Work to complete – Only a number is expected in reply: the number of lines below that include the word "computer".

Data excerpts:
------------
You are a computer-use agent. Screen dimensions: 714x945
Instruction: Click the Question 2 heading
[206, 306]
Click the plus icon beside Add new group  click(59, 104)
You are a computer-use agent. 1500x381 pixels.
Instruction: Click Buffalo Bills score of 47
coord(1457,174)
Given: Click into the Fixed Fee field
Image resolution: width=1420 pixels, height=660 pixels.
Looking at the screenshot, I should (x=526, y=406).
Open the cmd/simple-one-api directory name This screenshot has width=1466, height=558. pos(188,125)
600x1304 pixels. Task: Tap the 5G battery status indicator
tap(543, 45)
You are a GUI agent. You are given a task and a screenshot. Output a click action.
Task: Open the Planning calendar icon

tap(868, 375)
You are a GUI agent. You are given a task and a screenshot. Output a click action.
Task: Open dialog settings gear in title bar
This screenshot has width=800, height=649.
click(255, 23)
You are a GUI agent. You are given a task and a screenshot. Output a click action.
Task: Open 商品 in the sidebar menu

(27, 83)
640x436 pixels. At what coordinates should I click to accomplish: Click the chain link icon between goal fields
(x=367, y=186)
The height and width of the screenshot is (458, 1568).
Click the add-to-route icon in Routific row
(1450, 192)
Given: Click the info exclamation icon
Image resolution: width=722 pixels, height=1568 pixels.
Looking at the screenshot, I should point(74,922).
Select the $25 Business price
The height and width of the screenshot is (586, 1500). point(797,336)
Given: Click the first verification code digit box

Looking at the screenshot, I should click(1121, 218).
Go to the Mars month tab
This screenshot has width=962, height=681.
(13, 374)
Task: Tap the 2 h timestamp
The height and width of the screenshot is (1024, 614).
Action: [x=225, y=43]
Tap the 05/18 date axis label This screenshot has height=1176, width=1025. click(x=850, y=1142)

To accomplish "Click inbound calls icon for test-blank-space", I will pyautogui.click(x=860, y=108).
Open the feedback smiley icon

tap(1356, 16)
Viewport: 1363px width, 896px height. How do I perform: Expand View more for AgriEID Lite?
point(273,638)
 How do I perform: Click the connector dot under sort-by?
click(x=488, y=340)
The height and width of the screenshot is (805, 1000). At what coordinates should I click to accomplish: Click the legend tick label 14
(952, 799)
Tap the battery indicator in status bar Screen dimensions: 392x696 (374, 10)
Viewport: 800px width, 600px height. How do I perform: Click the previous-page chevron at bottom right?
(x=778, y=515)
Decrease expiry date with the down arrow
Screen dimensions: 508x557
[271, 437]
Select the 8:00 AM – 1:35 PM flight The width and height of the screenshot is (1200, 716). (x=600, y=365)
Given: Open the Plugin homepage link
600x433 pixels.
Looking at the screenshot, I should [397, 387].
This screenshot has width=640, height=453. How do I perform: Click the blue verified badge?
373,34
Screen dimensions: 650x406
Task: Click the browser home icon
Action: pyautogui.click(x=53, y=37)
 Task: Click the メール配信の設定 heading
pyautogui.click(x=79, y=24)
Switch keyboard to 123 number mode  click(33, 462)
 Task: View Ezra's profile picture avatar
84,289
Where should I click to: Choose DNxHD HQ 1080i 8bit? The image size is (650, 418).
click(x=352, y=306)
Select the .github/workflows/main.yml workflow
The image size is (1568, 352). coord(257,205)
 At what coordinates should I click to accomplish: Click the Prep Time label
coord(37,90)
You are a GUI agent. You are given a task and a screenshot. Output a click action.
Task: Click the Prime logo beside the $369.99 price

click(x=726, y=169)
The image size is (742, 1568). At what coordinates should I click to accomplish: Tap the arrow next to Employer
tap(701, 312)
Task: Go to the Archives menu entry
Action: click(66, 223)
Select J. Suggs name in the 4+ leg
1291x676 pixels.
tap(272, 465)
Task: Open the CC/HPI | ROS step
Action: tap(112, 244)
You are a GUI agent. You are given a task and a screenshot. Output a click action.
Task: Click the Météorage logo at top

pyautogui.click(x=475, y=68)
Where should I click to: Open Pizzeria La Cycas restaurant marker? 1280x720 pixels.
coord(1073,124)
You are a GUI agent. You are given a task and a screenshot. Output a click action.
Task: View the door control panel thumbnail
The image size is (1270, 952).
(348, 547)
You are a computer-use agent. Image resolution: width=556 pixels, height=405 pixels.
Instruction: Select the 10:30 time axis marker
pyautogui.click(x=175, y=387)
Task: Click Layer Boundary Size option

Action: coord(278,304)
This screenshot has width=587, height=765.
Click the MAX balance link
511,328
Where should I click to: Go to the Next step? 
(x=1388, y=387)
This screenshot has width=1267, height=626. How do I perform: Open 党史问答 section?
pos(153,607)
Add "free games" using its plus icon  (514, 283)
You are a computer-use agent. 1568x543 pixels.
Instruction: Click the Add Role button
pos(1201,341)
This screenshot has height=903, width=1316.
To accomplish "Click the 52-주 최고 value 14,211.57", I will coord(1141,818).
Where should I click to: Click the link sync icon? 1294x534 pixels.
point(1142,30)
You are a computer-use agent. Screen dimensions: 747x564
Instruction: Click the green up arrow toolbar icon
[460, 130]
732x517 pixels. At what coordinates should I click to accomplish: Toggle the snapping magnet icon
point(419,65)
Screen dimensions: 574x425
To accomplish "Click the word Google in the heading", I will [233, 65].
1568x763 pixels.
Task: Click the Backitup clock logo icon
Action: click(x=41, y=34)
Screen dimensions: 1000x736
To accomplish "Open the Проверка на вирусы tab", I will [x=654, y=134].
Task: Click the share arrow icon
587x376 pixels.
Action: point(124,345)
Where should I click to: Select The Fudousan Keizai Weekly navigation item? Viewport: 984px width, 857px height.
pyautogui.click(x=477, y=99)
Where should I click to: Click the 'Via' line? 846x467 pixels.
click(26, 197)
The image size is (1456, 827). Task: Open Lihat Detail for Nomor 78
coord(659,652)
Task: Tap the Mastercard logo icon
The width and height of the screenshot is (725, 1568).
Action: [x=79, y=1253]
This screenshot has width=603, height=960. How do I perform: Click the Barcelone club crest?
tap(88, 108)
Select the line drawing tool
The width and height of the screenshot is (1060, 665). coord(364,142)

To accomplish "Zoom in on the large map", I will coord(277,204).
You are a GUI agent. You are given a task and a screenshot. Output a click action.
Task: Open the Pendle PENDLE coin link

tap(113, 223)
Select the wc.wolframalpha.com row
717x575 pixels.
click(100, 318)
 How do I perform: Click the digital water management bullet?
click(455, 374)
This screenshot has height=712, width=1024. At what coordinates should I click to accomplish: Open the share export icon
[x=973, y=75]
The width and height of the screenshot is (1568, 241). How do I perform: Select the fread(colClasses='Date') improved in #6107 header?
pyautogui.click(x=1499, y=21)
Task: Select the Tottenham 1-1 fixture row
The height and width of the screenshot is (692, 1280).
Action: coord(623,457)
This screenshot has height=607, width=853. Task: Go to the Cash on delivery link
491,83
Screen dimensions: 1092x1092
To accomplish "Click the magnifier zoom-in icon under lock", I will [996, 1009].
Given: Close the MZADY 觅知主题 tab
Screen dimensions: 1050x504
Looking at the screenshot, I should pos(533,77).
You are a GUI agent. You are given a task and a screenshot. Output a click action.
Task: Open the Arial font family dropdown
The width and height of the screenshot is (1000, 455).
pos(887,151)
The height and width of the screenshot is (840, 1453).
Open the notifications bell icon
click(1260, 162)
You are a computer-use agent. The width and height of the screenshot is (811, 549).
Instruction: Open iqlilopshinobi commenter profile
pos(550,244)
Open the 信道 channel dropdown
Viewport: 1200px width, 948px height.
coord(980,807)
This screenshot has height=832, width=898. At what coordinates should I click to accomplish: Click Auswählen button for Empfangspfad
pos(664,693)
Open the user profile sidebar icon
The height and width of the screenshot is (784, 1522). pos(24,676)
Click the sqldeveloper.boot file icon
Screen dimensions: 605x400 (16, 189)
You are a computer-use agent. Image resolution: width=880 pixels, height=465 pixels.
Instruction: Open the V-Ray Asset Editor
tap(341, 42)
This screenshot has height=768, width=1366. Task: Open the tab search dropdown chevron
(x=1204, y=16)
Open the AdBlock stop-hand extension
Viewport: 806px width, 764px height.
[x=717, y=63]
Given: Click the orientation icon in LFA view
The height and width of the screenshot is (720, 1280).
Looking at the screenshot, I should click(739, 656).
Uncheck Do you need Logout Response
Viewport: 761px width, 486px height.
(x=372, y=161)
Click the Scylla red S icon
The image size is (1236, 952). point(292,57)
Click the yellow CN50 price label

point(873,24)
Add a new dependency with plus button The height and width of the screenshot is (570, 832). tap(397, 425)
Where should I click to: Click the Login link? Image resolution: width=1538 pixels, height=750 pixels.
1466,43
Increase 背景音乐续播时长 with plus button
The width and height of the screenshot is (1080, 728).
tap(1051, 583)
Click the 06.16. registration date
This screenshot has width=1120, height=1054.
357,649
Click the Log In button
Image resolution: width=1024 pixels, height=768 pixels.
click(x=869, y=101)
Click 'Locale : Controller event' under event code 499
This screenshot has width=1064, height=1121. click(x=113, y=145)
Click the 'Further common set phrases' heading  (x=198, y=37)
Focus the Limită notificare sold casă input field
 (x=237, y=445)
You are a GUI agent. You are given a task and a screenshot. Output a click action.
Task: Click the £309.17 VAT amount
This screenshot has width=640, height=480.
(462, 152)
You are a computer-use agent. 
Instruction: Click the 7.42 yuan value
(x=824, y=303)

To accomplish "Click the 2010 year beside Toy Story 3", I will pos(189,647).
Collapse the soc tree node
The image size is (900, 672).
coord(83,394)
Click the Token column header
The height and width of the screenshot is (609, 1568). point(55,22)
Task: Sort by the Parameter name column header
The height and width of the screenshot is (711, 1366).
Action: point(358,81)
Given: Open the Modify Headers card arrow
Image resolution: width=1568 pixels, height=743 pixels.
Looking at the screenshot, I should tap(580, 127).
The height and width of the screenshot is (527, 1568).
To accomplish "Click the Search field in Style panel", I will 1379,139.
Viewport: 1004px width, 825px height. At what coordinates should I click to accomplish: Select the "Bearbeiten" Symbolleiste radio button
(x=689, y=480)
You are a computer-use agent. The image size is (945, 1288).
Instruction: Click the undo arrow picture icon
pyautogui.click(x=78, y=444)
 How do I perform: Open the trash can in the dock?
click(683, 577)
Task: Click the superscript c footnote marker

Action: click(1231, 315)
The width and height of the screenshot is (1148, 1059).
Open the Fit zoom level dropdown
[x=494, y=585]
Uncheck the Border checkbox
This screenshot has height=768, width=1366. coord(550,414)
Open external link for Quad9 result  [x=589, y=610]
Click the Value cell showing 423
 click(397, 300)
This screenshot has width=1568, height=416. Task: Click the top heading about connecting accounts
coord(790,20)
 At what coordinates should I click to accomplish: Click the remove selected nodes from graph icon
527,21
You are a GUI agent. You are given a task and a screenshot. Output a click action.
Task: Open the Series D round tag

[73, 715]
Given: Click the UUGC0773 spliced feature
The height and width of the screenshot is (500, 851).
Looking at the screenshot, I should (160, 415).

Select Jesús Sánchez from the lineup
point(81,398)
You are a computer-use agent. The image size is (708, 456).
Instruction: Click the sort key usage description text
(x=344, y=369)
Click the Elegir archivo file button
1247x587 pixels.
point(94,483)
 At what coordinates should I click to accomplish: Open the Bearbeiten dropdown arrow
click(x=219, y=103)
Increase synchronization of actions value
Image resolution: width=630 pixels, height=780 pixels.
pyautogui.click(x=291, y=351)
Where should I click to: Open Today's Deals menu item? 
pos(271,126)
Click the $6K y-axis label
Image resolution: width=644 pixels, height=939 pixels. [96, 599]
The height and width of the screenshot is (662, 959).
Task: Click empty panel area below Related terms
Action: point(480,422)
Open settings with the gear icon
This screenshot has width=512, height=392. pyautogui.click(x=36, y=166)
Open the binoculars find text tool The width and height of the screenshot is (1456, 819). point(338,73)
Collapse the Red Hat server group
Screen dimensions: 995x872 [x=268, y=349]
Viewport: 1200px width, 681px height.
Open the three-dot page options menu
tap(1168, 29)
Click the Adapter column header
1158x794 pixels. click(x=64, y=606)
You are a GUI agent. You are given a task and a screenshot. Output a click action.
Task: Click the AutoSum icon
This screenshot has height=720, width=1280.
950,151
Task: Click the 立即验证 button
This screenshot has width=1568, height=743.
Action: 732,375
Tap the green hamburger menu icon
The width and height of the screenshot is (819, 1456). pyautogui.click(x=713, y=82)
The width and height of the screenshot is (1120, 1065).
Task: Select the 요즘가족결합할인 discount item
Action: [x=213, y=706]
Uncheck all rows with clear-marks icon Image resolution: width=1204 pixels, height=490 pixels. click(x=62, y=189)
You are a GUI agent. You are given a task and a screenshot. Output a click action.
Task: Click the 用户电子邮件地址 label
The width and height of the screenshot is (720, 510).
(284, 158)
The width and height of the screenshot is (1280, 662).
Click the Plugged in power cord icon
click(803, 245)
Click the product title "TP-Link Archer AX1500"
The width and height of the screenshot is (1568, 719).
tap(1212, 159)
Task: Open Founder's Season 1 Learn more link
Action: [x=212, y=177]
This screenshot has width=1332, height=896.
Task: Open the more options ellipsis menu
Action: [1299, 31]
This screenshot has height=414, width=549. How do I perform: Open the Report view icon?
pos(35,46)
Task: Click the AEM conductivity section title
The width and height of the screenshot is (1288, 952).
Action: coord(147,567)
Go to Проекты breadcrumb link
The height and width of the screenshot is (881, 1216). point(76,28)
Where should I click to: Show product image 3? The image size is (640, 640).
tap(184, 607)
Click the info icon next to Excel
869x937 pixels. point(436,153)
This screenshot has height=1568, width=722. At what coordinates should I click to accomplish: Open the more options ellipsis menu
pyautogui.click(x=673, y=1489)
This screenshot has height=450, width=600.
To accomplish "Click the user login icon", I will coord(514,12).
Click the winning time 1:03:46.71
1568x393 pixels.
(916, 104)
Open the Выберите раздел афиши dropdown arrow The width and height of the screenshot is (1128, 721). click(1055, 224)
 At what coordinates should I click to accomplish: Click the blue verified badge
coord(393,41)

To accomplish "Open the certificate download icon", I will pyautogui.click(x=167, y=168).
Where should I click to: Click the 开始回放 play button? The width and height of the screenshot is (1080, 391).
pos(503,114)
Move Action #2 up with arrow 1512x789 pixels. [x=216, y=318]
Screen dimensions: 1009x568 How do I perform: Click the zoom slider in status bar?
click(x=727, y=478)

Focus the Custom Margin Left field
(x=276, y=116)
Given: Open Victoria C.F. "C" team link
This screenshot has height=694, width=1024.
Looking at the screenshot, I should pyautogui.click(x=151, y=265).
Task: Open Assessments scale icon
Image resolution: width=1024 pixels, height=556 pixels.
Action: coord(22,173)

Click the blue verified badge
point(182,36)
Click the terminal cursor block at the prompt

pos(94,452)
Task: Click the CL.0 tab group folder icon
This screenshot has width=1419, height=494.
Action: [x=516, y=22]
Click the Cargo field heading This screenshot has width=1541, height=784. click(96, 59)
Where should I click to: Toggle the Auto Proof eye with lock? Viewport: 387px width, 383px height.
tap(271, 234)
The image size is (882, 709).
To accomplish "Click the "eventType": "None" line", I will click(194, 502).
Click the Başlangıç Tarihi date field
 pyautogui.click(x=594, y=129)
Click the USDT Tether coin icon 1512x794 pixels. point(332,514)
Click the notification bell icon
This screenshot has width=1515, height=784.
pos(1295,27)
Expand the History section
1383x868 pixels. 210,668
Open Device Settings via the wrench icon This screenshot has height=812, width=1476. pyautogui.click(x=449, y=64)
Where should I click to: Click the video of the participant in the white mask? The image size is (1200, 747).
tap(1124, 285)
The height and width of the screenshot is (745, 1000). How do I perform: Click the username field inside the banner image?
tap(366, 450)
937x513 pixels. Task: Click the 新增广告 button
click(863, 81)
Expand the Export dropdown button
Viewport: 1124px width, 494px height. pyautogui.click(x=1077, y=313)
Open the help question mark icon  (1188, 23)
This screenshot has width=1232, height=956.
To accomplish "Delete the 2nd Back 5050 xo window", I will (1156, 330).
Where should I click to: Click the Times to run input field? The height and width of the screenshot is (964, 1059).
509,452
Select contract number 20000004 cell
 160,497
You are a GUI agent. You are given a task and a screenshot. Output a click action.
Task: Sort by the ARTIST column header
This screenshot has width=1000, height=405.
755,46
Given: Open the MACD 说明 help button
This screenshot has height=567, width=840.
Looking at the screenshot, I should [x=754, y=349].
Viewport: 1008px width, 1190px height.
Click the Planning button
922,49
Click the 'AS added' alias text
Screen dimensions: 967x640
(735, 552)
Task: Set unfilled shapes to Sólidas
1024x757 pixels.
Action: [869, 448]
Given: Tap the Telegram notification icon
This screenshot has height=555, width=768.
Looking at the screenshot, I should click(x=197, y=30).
------------
Problem solution – 10